Mao Tse-tung raises the peasants of the Jiangxi-Fujian border area in the name of the Chinese Socialist Party. His success [in OTL the Comintern's insistence on urban tactics seriously cramped his style. Here he gets started earlier] attracts increasing numbers from the left wing of the KMT, notably Wang Jinwei. By 1929 the CSP controlled liberated areas in Jiangxi-Fujian (the biggest), southern Hunan, northern Anhui, north and south of the Yangtze gorges and around Yenan in the northwest.
The Russian-Chinese war
In 1929 a dispute over the precise extent of the Russian railway concessions in Manchuria leads to the outbreak of fighting between Russian forces and those of the Manchurian warlord. The Russians win clearly but Japanese diplomatic intervention prevents them gaining anything beyond getting their view of the extent of their concessions recognized.
They do however invade and annex Eastern Turkestan (Sinkiang to the Chinese).
This in turn impels the British to declare a protectorate over Tibet.

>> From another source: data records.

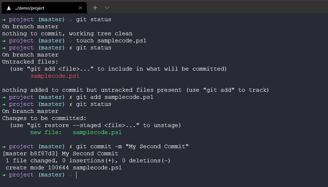Click the Linux penguin icon in the tab

click(x=9, y=8)
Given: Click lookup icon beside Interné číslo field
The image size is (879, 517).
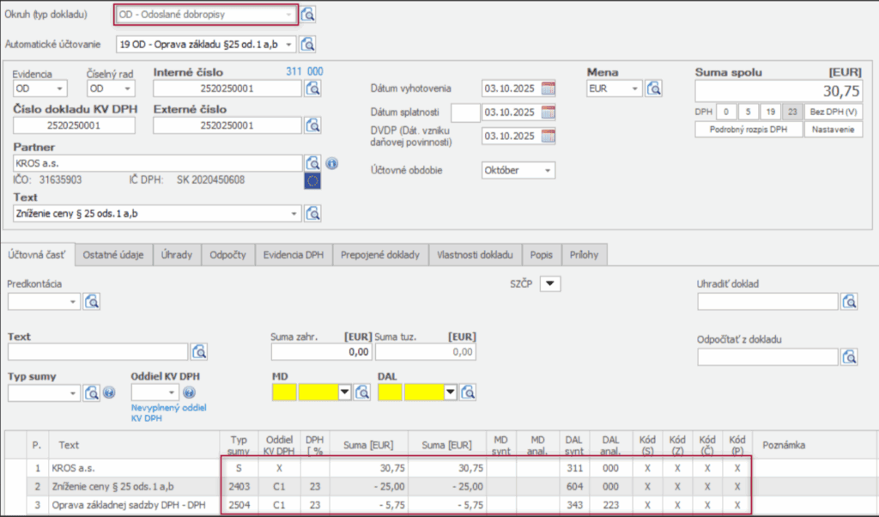Looking at the screenshot, I should pos(312,88).
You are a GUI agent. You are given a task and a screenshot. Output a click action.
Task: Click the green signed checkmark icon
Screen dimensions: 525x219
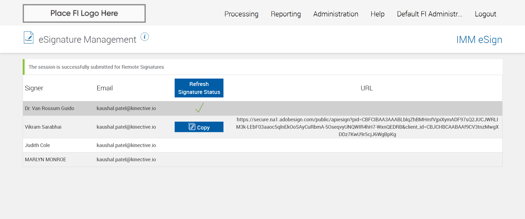point(200,108)
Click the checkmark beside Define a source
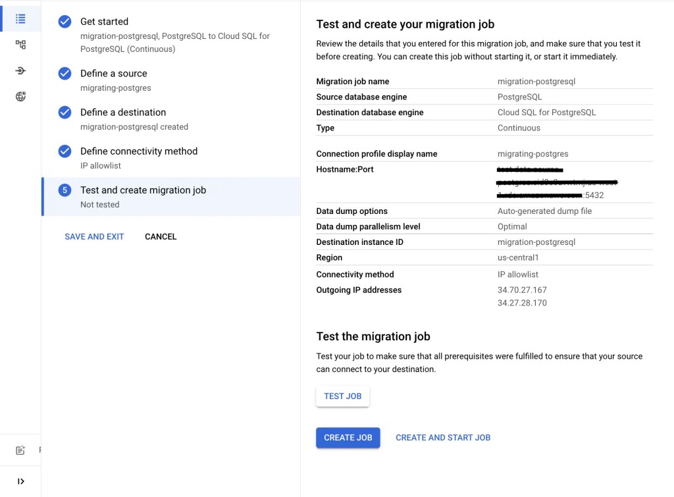Viewport: 674px width, 497px height. (64, 73)
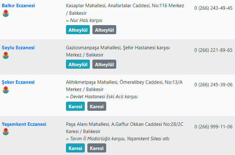This screenshot has width=235, height=155.
Task: Click phone number 0 (266) 221-89-65
Action: tap(213, 50)
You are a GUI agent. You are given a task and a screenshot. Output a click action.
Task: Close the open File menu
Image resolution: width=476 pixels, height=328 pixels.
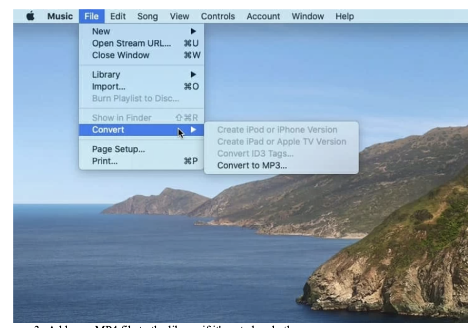tap(91, 17)
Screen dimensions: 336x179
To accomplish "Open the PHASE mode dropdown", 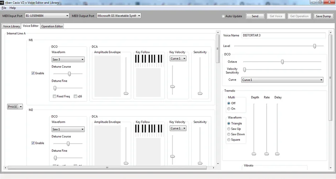I will pos(15,106).
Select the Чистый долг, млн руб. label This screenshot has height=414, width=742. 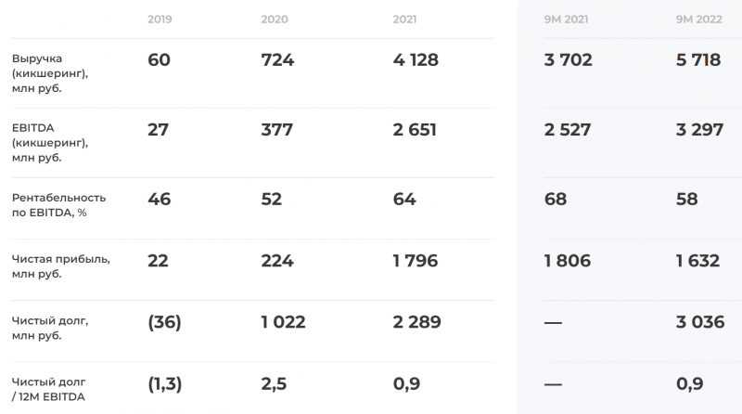(x=50, y=328)
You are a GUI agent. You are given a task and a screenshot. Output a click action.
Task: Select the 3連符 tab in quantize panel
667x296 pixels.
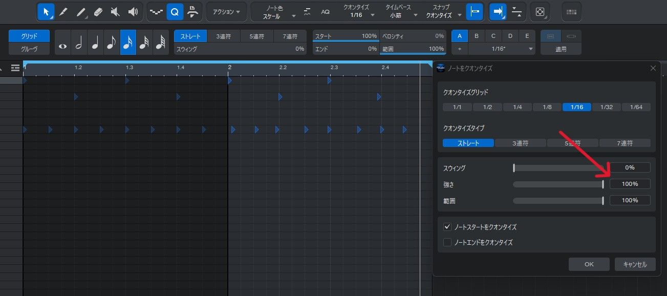(223, 36)
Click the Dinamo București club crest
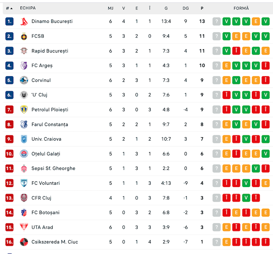Screen dimensions: 273x254 pos(24,22)
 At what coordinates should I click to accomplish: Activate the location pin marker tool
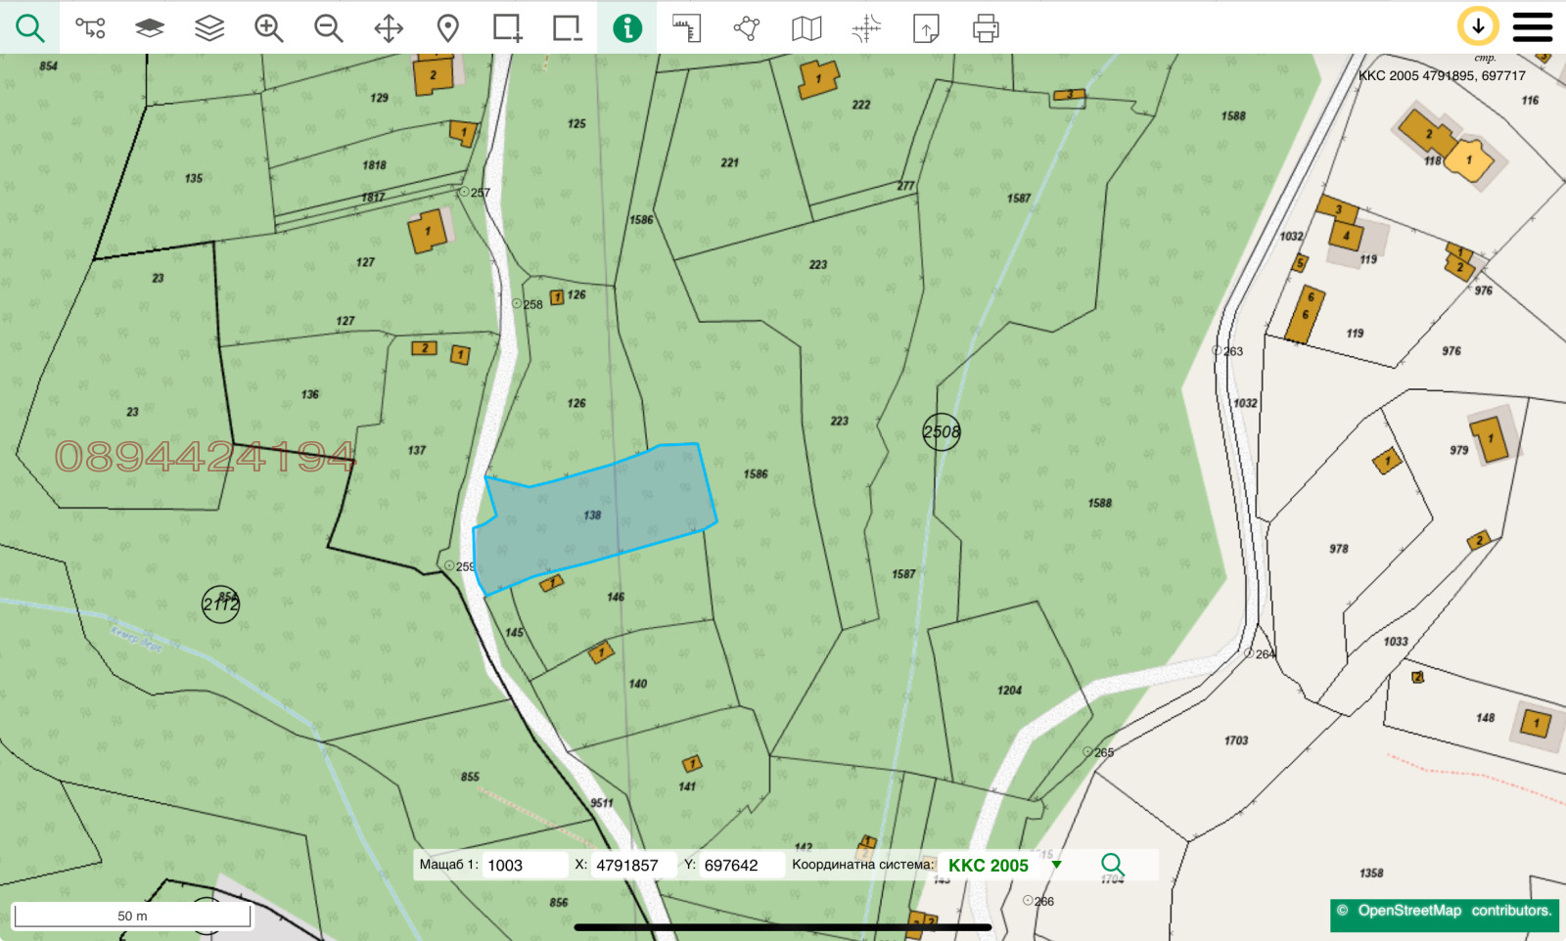(448, 28)
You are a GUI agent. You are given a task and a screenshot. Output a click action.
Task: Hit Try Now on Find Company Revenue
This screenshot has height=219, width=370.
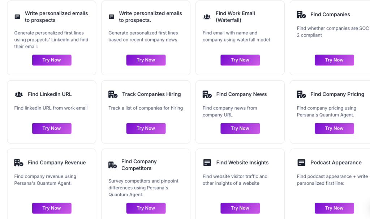click(x=52, y=208)
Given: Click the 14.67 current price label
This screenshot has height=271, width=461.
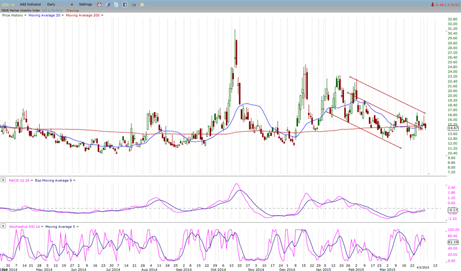Looking at the screenshot, I should 452,128.
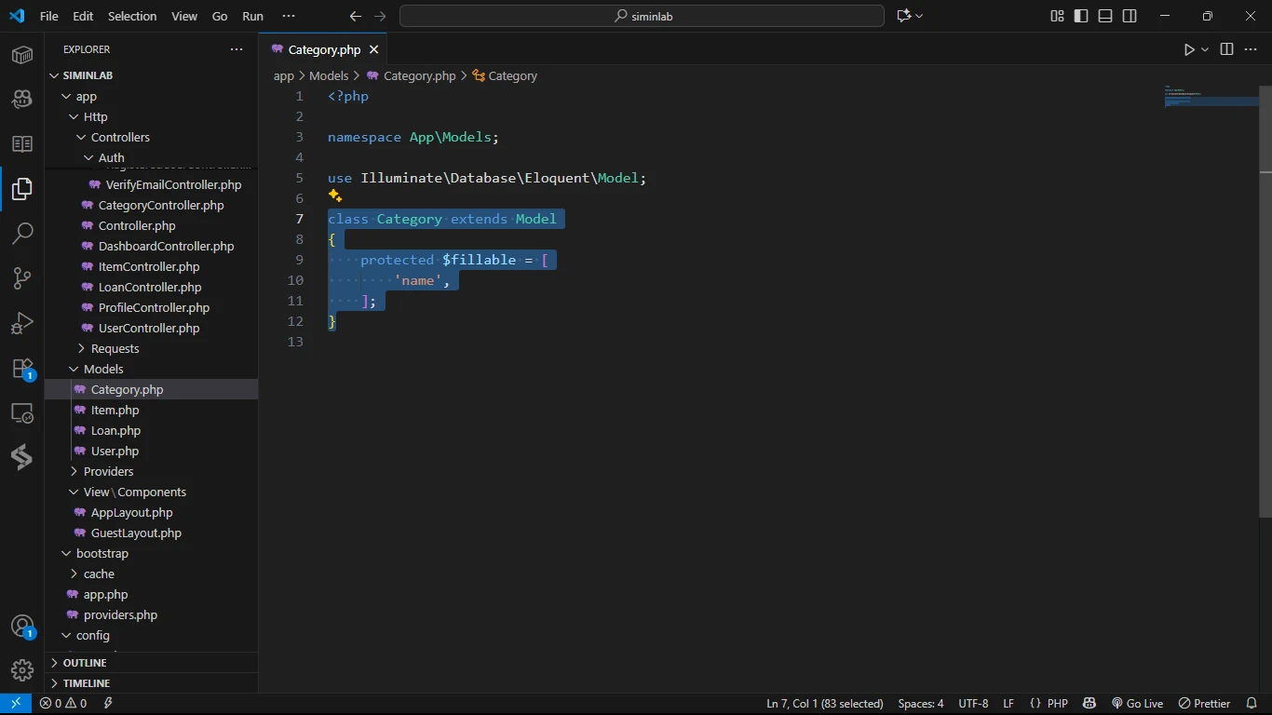Viewport: 1272px width, 715px height.
Task: Collapse the Models folder
Action: pos(103,369)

This produces a wave of violence against Britons (and Russians) in the cities along the Yangtze.
General
Economically the economic growth of before 1914 continued. Russia especially boomed. The state share of the economy remained low and welfare legislation in abeyance [The war boosted tax rates. After the war tax rates remained high and the revenue was used to finance welfare like Britain's old-age-pensions]
Culturally the Roaring Twenties weren't quite as roaring. The establishment remained very much in charge [unshaken by the shocks of WW I]. Hemlines for instance failed to go up in the middle of the decade. There was no 1926 general strike in Britain.
St Petersburg became Paris' rival as the world's cultural capital, the Kaiser's Berlin was rather more staid as its Weimar counterpart.
Radio and aircraft technology lagged some 10 years behind [compared to OTL]. The desert guerilla wars (Italy's in Lybia, Britain's in Somaliland, Turkey's in Arabia) see the first decisive application of air power.